EEIA, DOJ Oppose State Of New Jersey In PennEast Pipeline Case
On March 8, the Energy Equipment and Infrastructure Alliance (EEIA), which MSCI is a member of, filed a brief with the U.S. Supreme Court urging the justices to reverse a lower federal court ruling that essentially would allow one state to unilaterally veto any federally-approved interstate natural gas pipeline project.
In a case titled PennEast Pipeline Company vs. the State of New Jersey, this April the court will hear an appeal of the lower court’s ruling, which had prevented the use of eminent domain to gain rights of way through New Jersey state-owned lands for the PennEast Pipeline.
That ruling effectively stopped pipeline construction, threatening thousands of jobs along the energy supply chain and the transport natural gas from northeastern Pennsylvania to customers along its 128-mile route to south-central New Jersey. Because the ruling could set a precedent for pipelines nationwide crossing state-owned lands, as most do, in its submission to the court, EEIA argued that the decision could “have severe national economic consequences on the complex commercial web that provides the equipment, labor, and infrastructure necessary to build interstate pipelines.”

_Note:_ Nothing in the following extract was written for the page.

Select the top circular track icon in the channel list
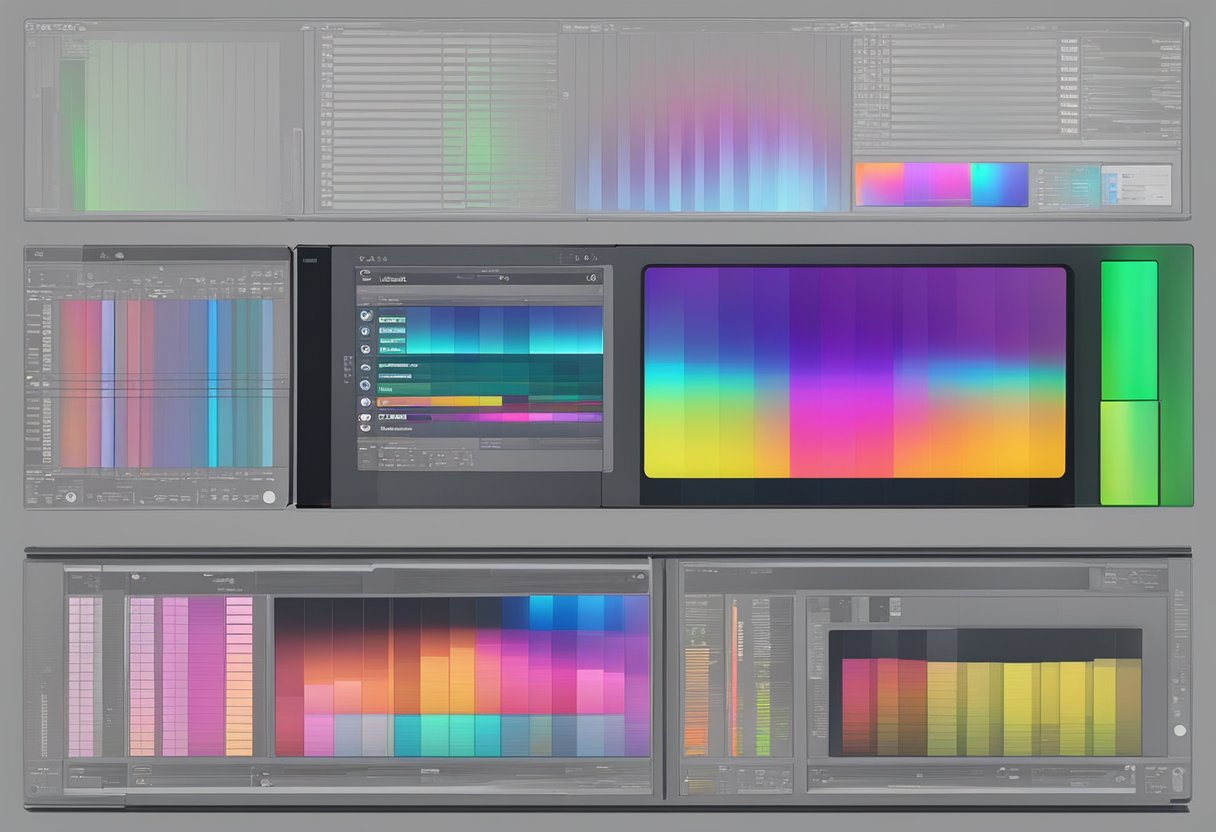The height and width of the screenshot is (832, 1216). (x=365, y=316)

EEIA told the court failure to reverse the decision would “stunt investment and destroy thousands more jobs in the dozens of industries that supply equipment, materials and services for the construction of pipelines, the upstream facilities producing natural gas, and the downstream facilities consuming it.” EEIA also argued “permitting a single state unilaterally to halt an interstate pipeline project will destabilize natural gas markets and upend the complex commercial web that provides the equipment, labor, and infrastructure to make those pipelines possible.”
Click here to read EEIA’s brief.
The Supreme Court is expected to rule in this case in June 2021.
In an important development, and as The Hill reported last week, the U.S. Department of Justice (DOJ) has announced that it has sided against the state of New Jersey in the case. The DOJ argued that states must observe the eminent domain law allowing permit holders to take necessary property for infrastructure projects approved by federal regulators.